PWC ADMINISTRATORS have managed to sell the iconic black-cab manufacturer Manganese Bronze.
Matthew Hammond, Tony Barrell, Ian Green and Mike Jervis, all in the restructuring division at PwC, were appointed joint administrators in November last year.
The administrators announced they completed the deal to sell the principal assets, such as the brand name, unregistered vehicles and the entire fleet within subsidiary London Taxi Company as well as shares of parent business Manganese Bronze, to Chinese-backed business Geely UK. It is a newly created subsidiary of Xhejiang Geely Holding Group.
Hammond said: "The last three months has seen an extensive search for a buyer, an accelerated successful programme to return the small number of vehicles affected by last autumn's recall quickly to cabbies in London and across the UK, and the readying of new vehicles for a return to the market.
"I am delighted to announce the completion of this deal which secures a future for the Coventry-based manufacturer of the iconic black cab. It is great news for London black cab drivers and operators, for the employees across the dealerships and in Coventry, and for the suppliers that have supported the business. All current MBH and LTI employees will be transferred to the new company."
Manganese faced a number of issues in recent years, with the administrators confirming it has been making losses for the last four. However, the final nail in the coffin came when the company had to recall cabs after discovering a steering fault and suspended sales, which immediately hit its cash-flow.

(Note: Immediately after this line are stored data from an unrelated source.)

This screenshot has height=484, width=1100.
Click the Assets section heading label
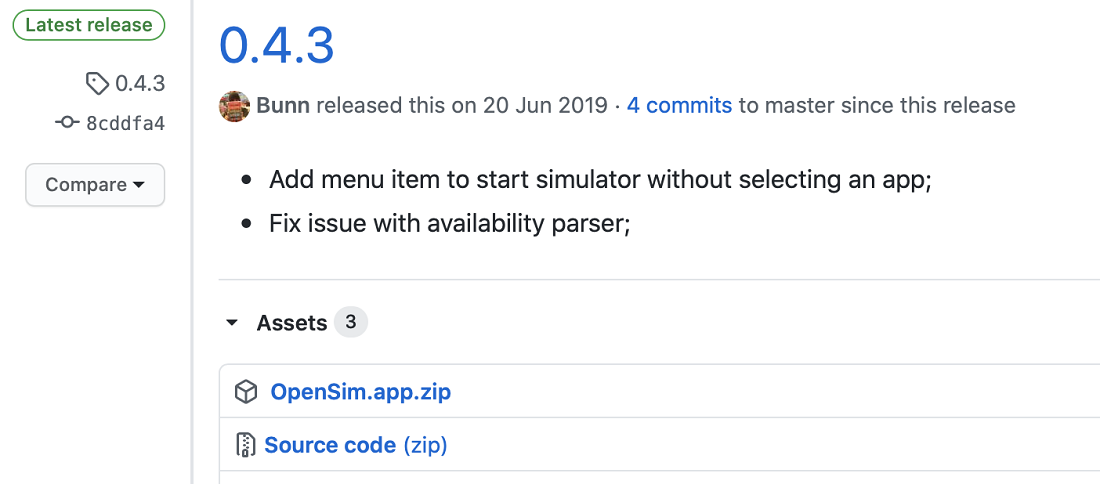pyautogui.click(x=292, y=323)
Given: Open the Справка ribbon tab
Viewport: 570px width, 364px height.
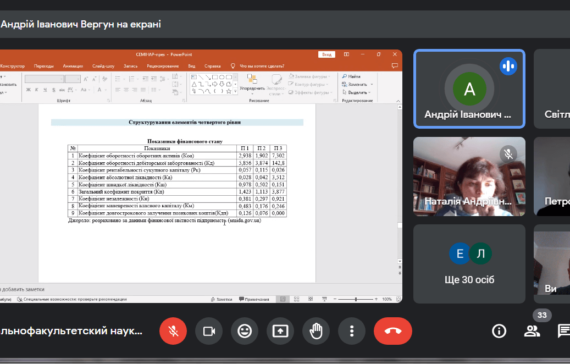Looking at the screenshot, I should point(212,66).
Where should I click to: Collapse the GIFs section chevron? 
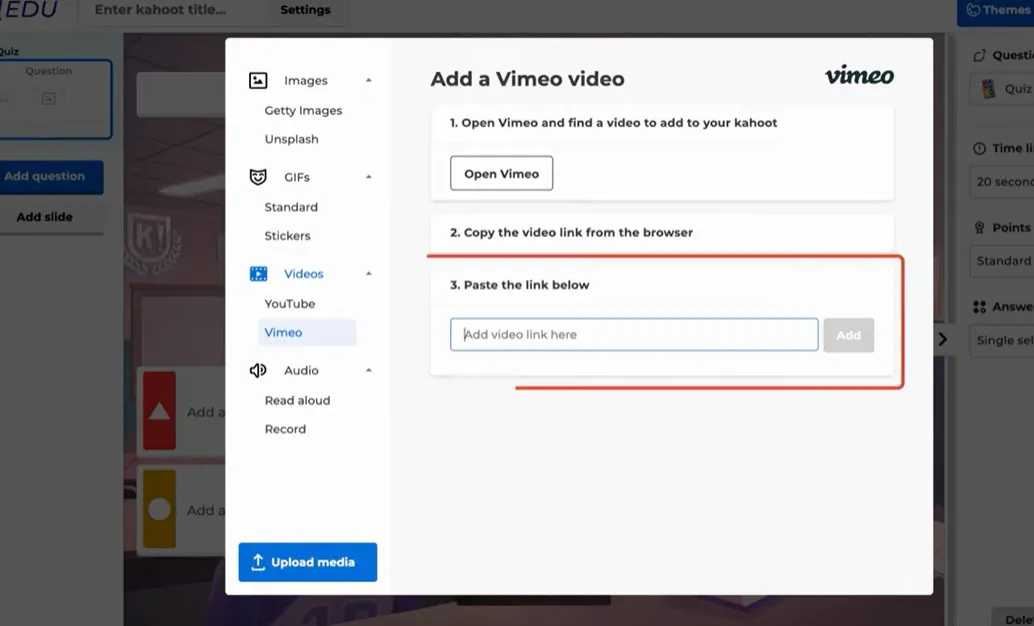[x=368, y=177]
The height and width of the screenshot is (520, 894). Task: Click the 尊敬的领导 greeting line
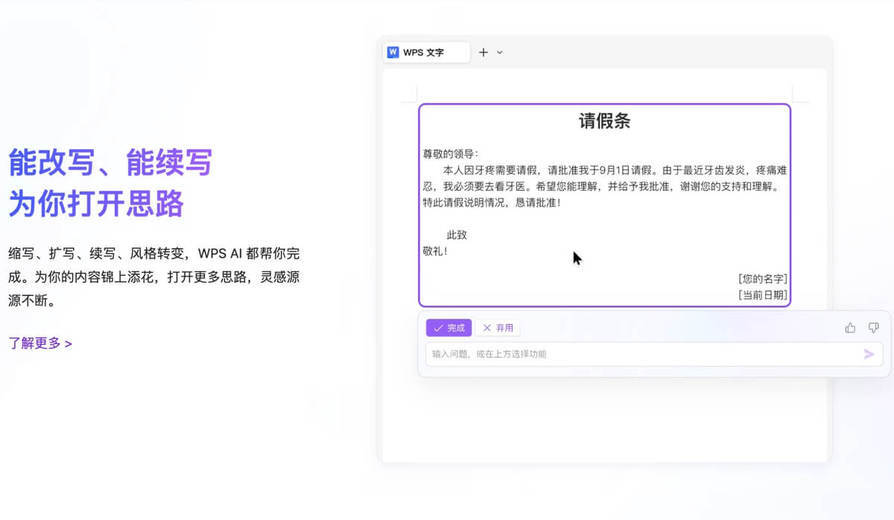click(x=450, y=154)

The company also discovered a £3.9m accounting black hole last August. It put the accounting error down to a failure to transfer a number of transactions into a new IT system, causing the business to overstate stock and underestimate liabilities.

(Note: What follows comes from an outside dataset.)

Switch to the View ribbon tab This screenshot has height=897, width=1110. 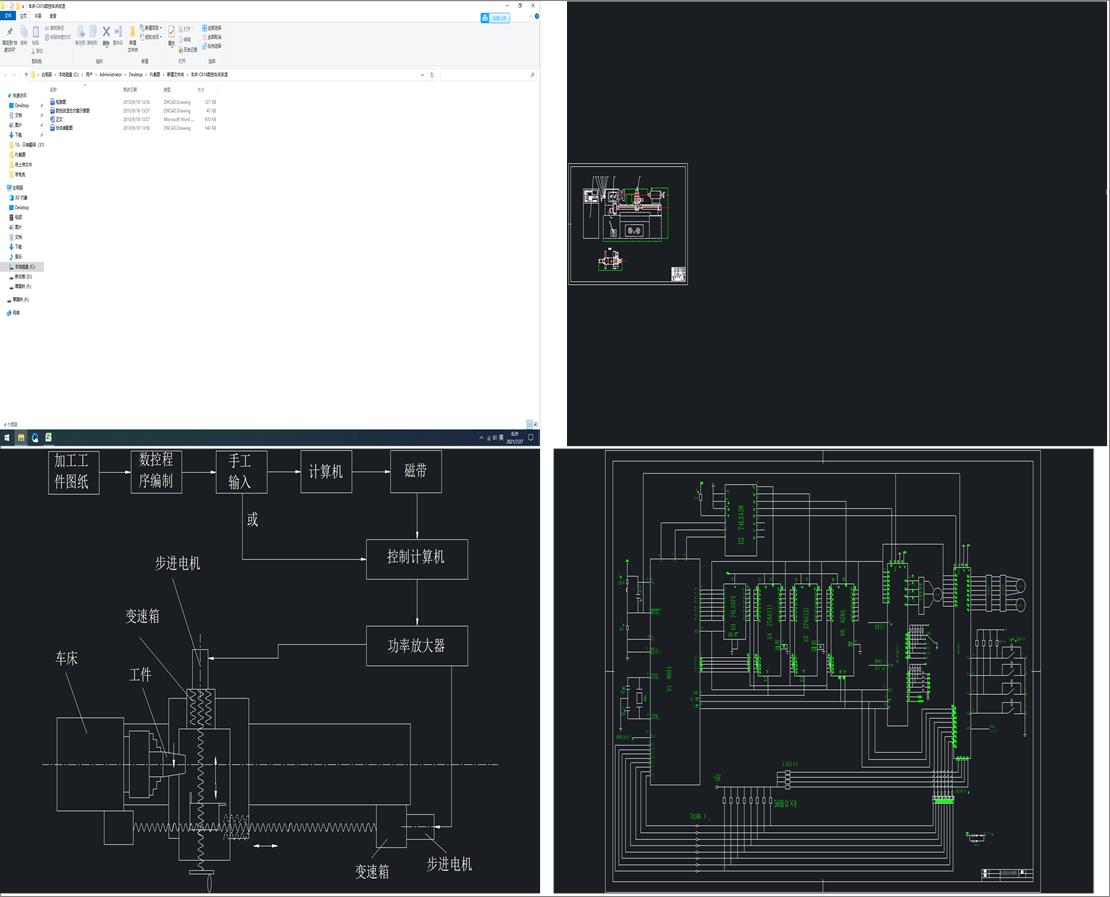(x=53, y=16)
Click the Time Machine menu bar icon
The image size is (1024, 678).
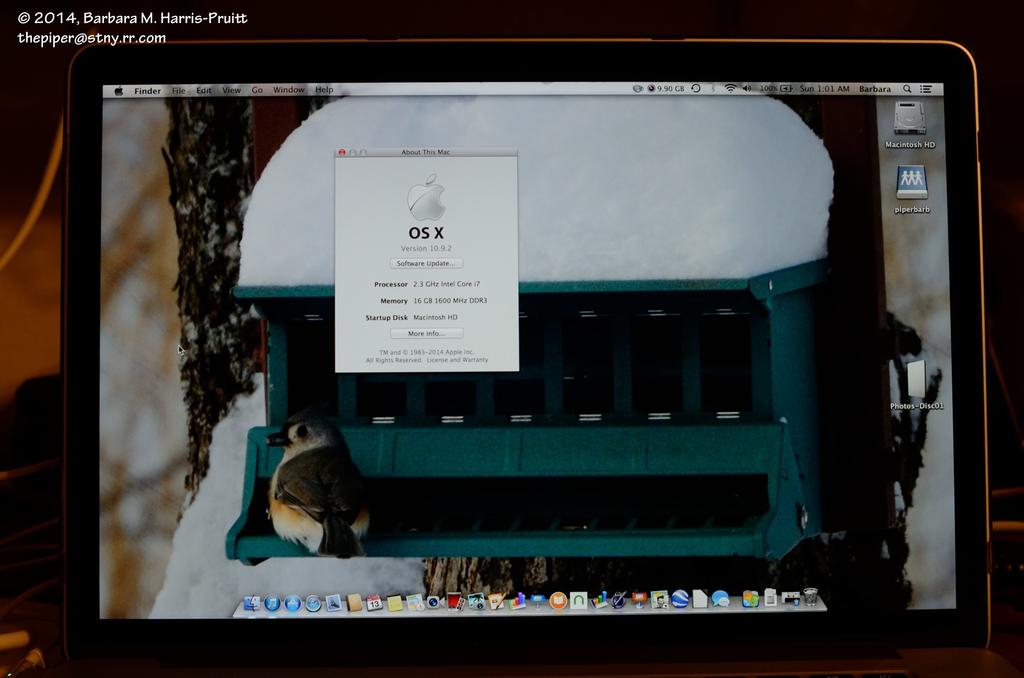696,89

Earlier this month, the administrators oversaw completion of repair works needed to rectify the steering fault in the black cabs.
As well as having to repair recalled cabs, Manganese Bronze also had more than 500 new unregistered vehicles in stock that needed to be fixed.
Good luck to the London taxicab, and for its future. Unfortunate that no British buyer was prepared to put the £11.4m necessary to acquire the company: that money would not buy the tooling for a new vacuum cleaner, let alone another British icon bought for peanuts. I read that the buyer was the biggest creditor, and their initial almost 20% stake put them in a strong position. Defective steering boxes took about 400 cabs off the road, and stopped LTI - where were they made? Accountants should know more about the importance of good engineering, everywhere.